Some of you err in the other direction. You idolize sexual sin. I fall in this category. Because I grew up in a church that seemed to take sexual sin more seriously than just about every other sin, I really tend to beat myself up about this one area of sin. I “idolize” it by making it worse than others. But sin is sin, and we’re all sinners. Today, receive God’s mercy and forgiveness and know that God can take that baggage of guilt from you.
In the book of Luke, we read about Jesus encountering a prostitute amidst a religious leader, Simon’s home-party. Simon isn’t very happy about this woman showing up at his party and is even less thrilled about how Jesus is treating her. We read:
Then turning toward the woman, he said to Simon, “Do you see this woman?
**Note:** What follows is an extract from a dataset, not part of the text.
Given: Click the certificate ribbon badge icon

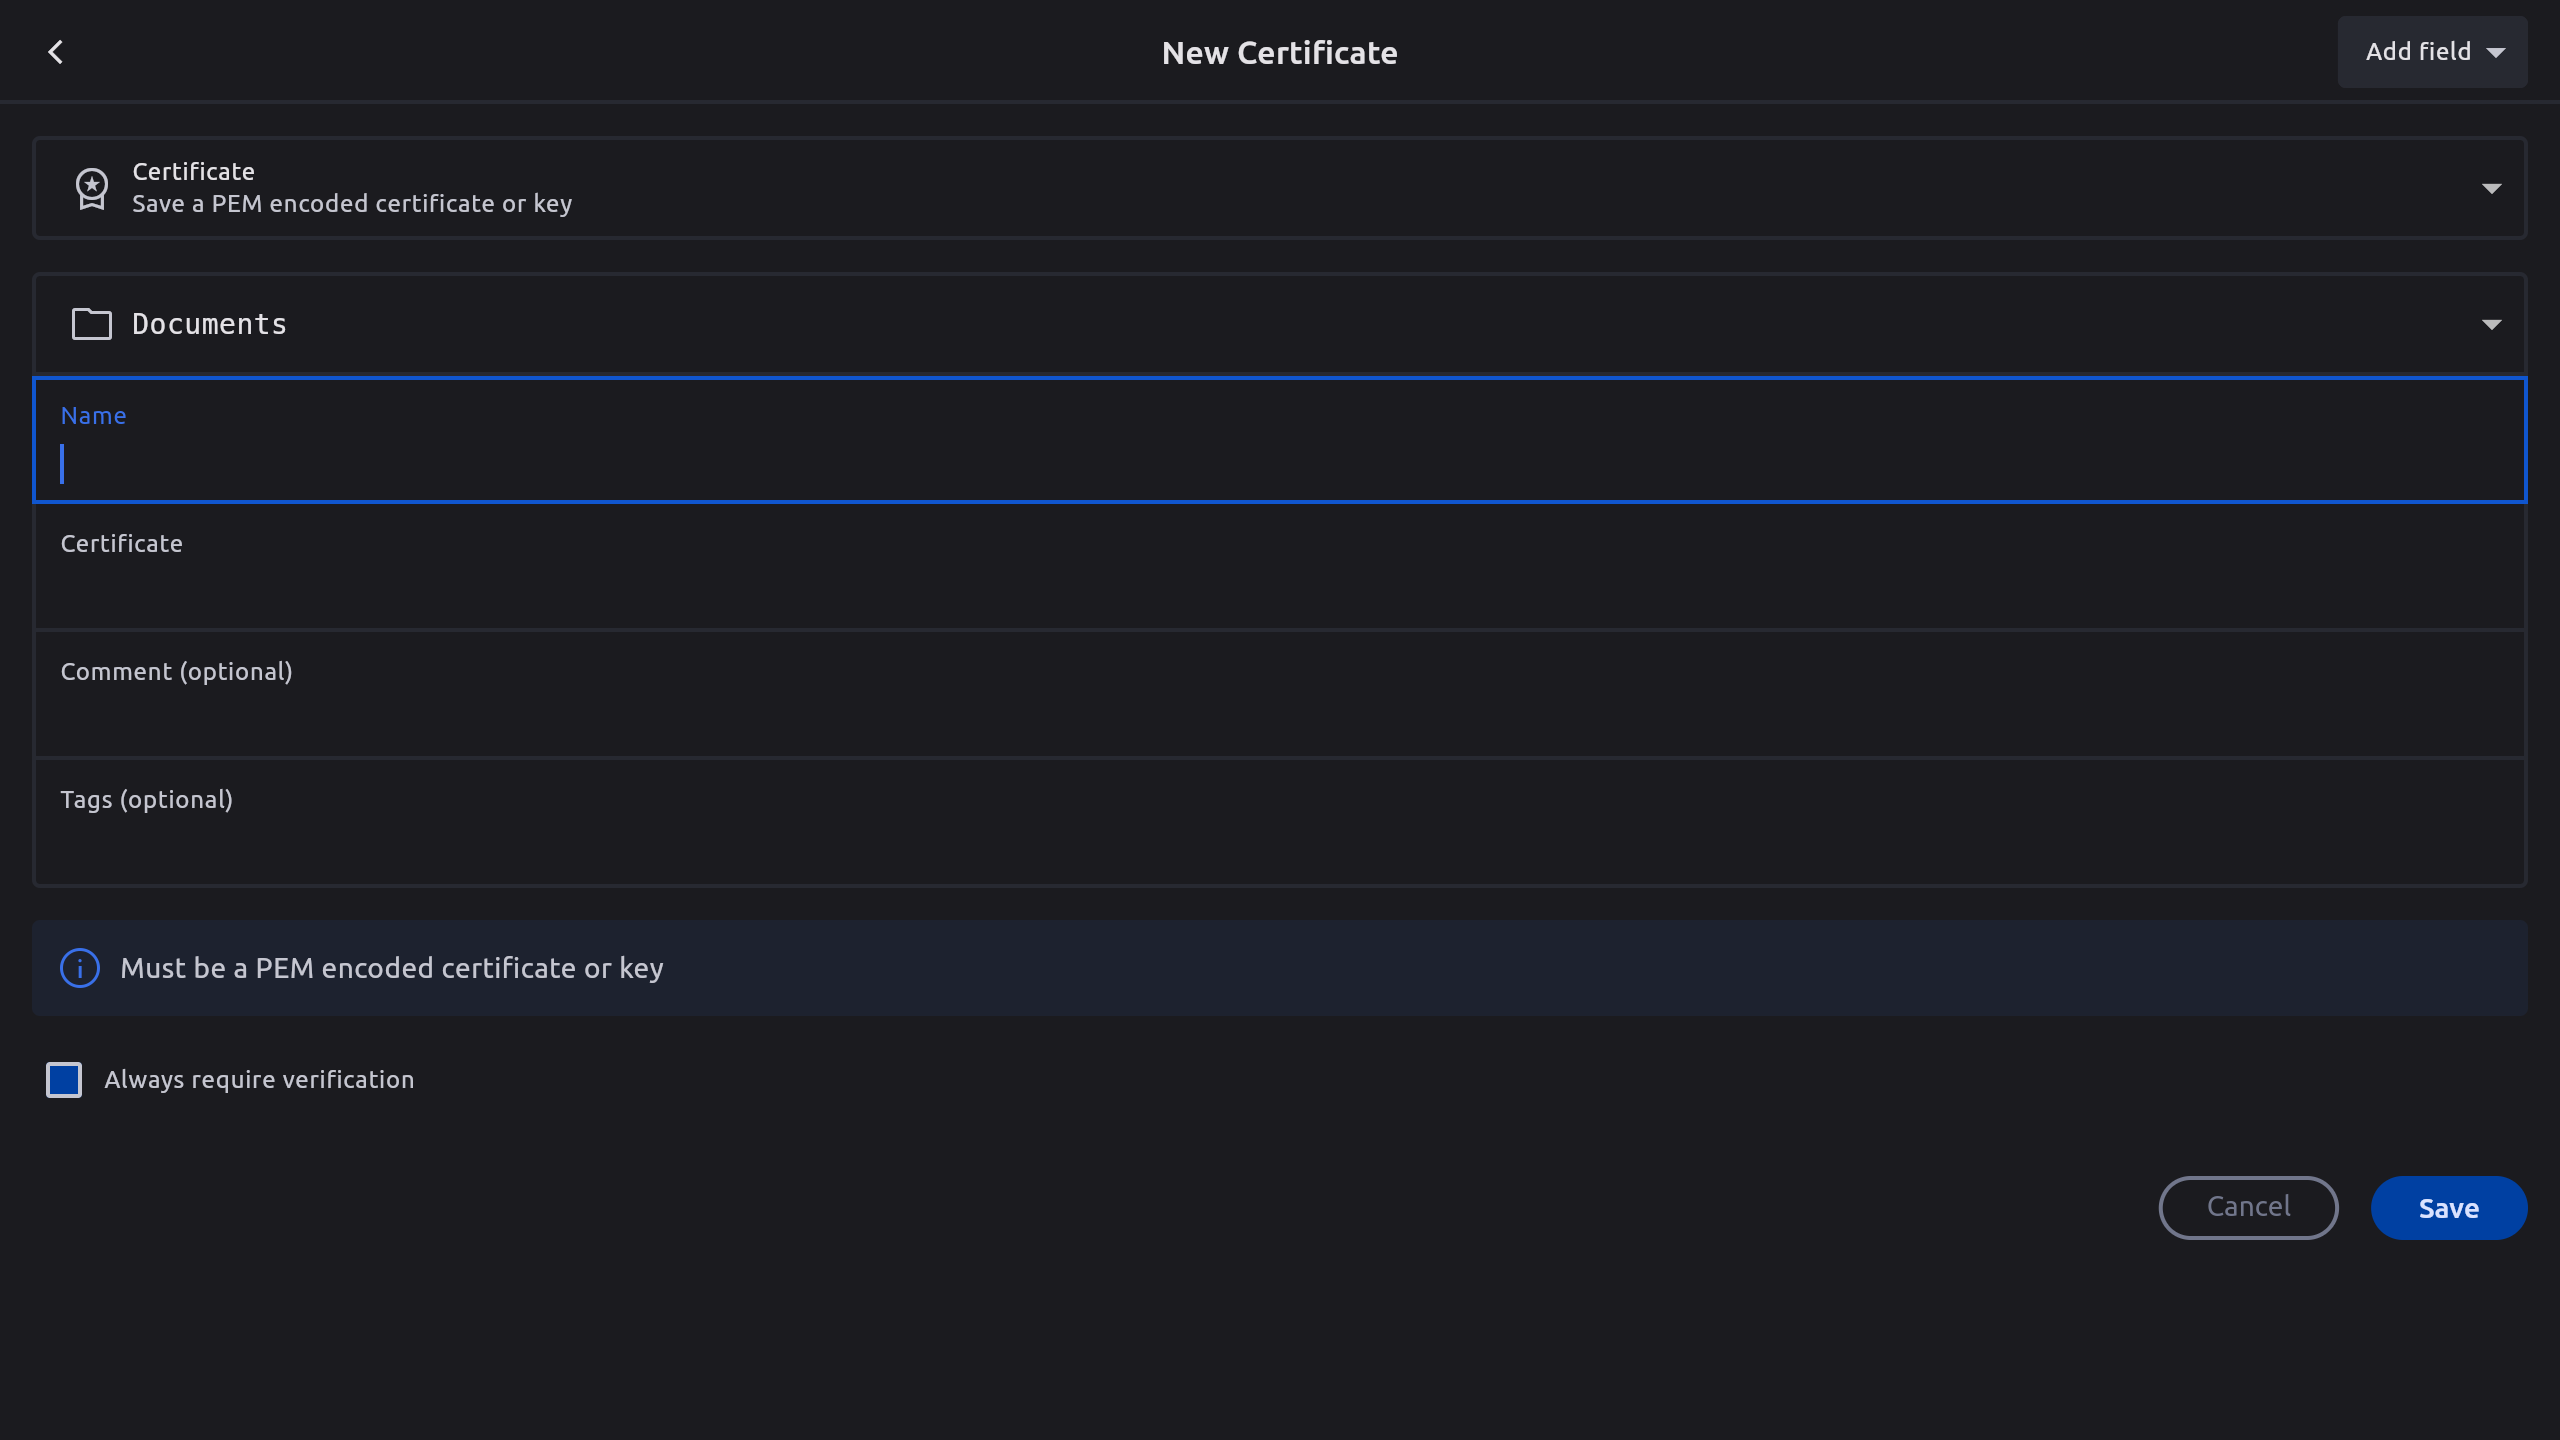Looking at the screenshot, I should click(x=91, y=188).
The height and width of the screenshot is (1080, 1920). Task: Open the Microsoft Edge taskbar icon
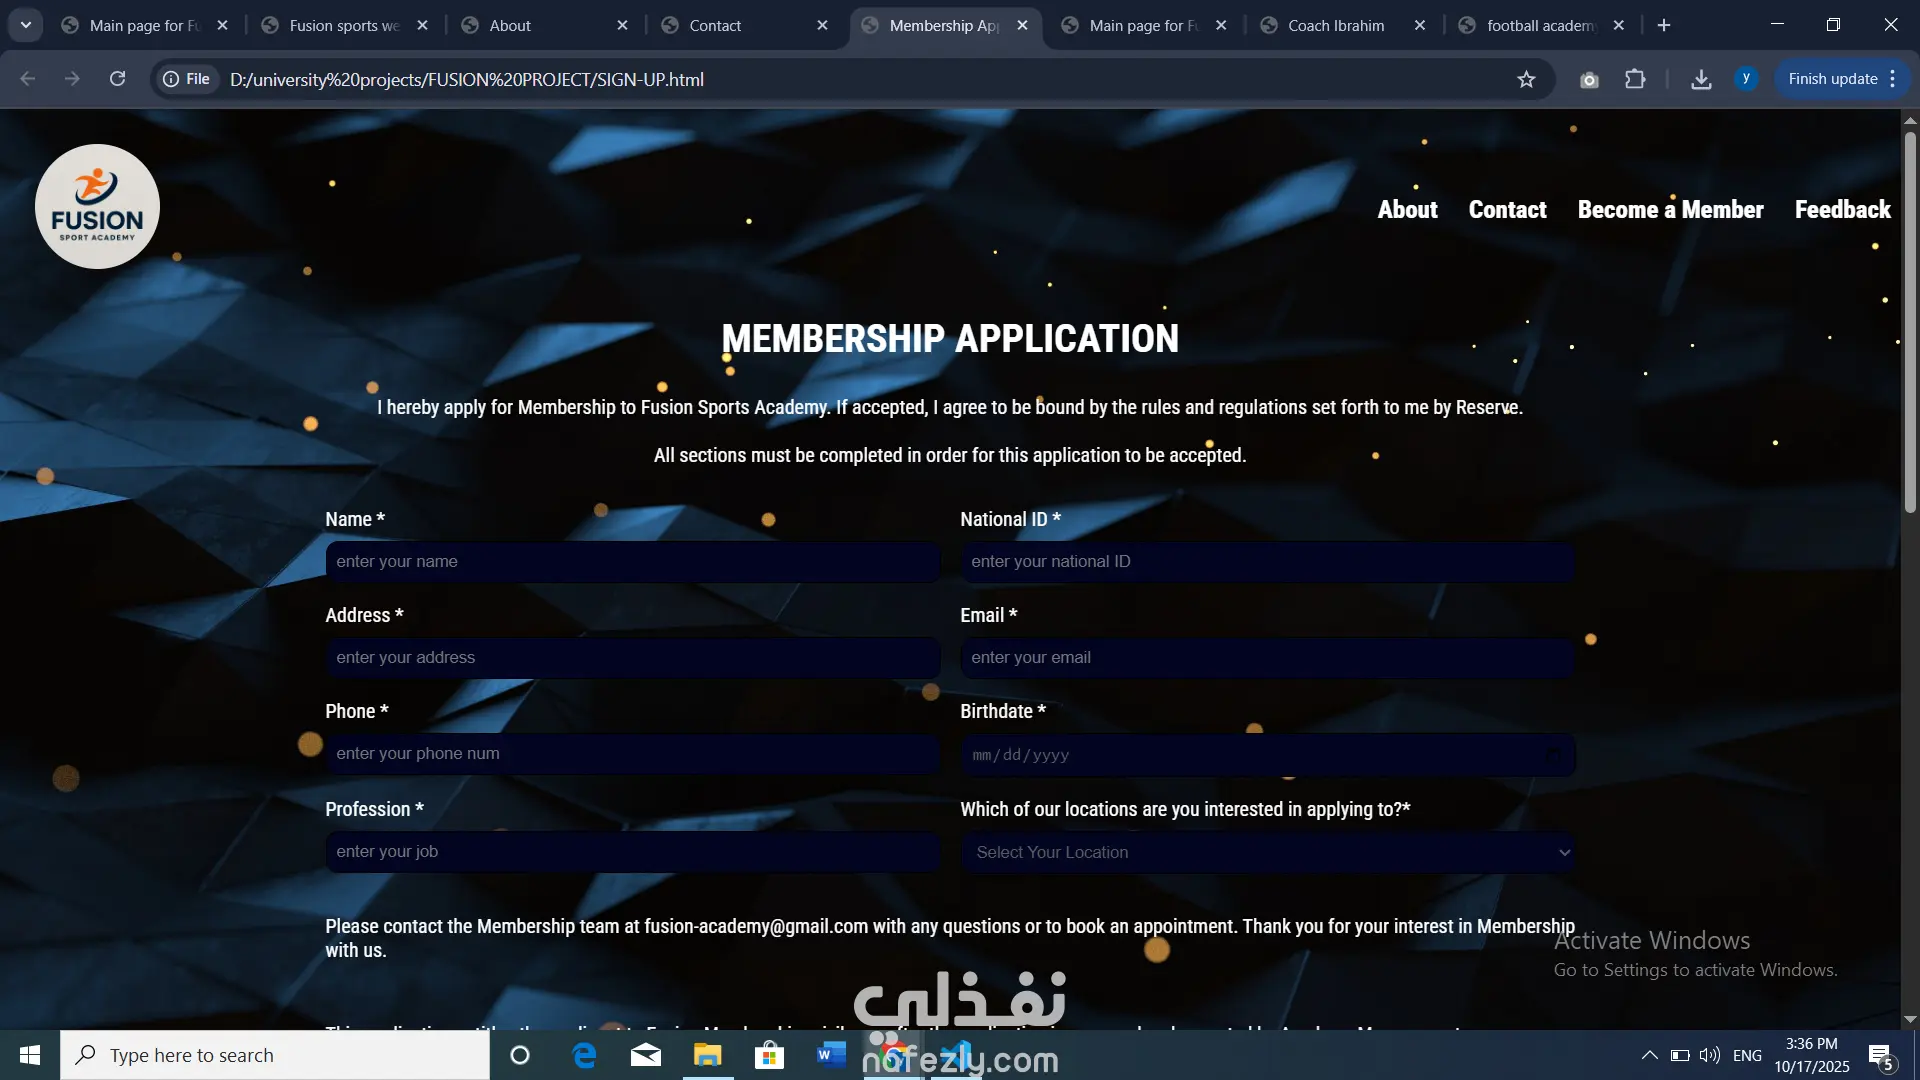coord(584,1055)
I entered your house; you gave me no water for my feet, but she has bathed my feet with her tears and dried them with her hair. You gave me no kiss, but from the time I cam in she has not stopped kissing my feet. You did not anoint my head with oil, but she has anointed my feet with ointment. Therefore, I tell you, her sins, which were many, have been forgiven; hence she has shown great love. But the one to whom little is forgiven, loves little.
Luke 7:44-47
Jesus shows compassion to the woman who had sexual baggage, while he seems more than a little put off by the self-righteous religious leader. Baggage of any kind, including sexual baggage, draws us to the feet of Jesus where we meet both truth and mercy. We then lay the baggage at the foot of the cross.